So Sunday night, right before I went to bed, I took a quick glance at my calendar/planner that I had mapped out the week in and reviewed what I had committed to for the week. And the theme that stuck out became immediately apparent: meetings every single day of the week, multiple meetings on most days. Because last week there was a severe, critical shortage of meetings, so much so that I was absolutely crazy for the majority of the week; stuck in my own head, acting out in all sorts of different, sick ways, and not handling situations with as much grace and dignity that I know I'm capable of, but, instead, losing my shit and causing yet more wreckage around me. So getting to the point, today, Tuesday, I had mapped and planned out as to having it go a certain why at certain times and for me to be at certain places at such and such time for this duration etc etc. Okay well we've all heard the expression "when we make plans, God laughs." Today was nothing but a testament to that statement.
The doctor's appointment that I thought I would be in too long for me to make a meeting at 10:30 ended up ending with enough time for me to have made the meeting.

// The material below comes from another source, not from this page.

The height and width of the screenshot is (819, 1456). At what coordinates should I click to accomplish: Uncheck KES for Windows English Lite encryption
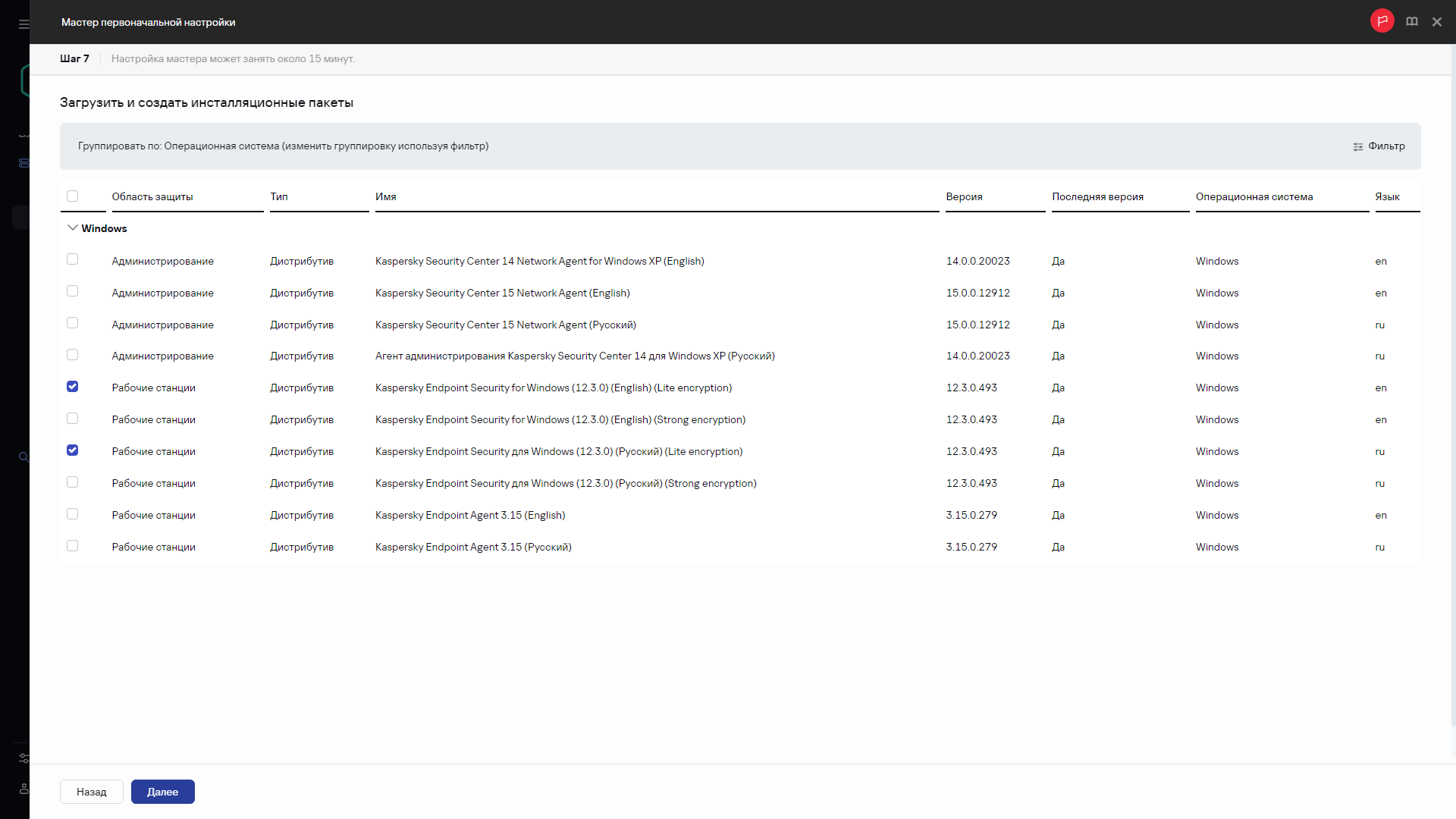pyautogui.click(x=72, y=387)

Then, if I wanted to go to the noon meeting, there wouldn't have been enough time between that meeting and the 2:30pm meeting for me to get from one spot to another since I take the bus, then would have to leave that meeting early to get to my dentist appointment I have scheduled at 4pm, which I was going to go to the 2:30 meeting and just leave a little early so I could get to the dentist on time, but I had leaving meetings early so since I'm an addict and it's "all or nothing" I decided to skip the 2:30 and am now just going to go straight to my dentist appointment and leave my place around 3:15, then when my dentist appointment is overt I'm going to my old Home Group meeting, "Blind Faith," which, I'll be honest, I'm not too thrilled about going to considering particular members that will be in attendance and that the last time I was there it was very evident that personalities had been placed higher up on the list of priorities above principles and that the meeting had turned into a fucking popularity contest like some high school bullshit.
But a meeting is a meeting, even if it's a shitty, catty, judgmental one, and I refuse to waiver from my commitment to myself to make at least one meeting a day every day this week. My sanity depends on it. Time to hop in the shower and get ready so I'm on time for the dentist.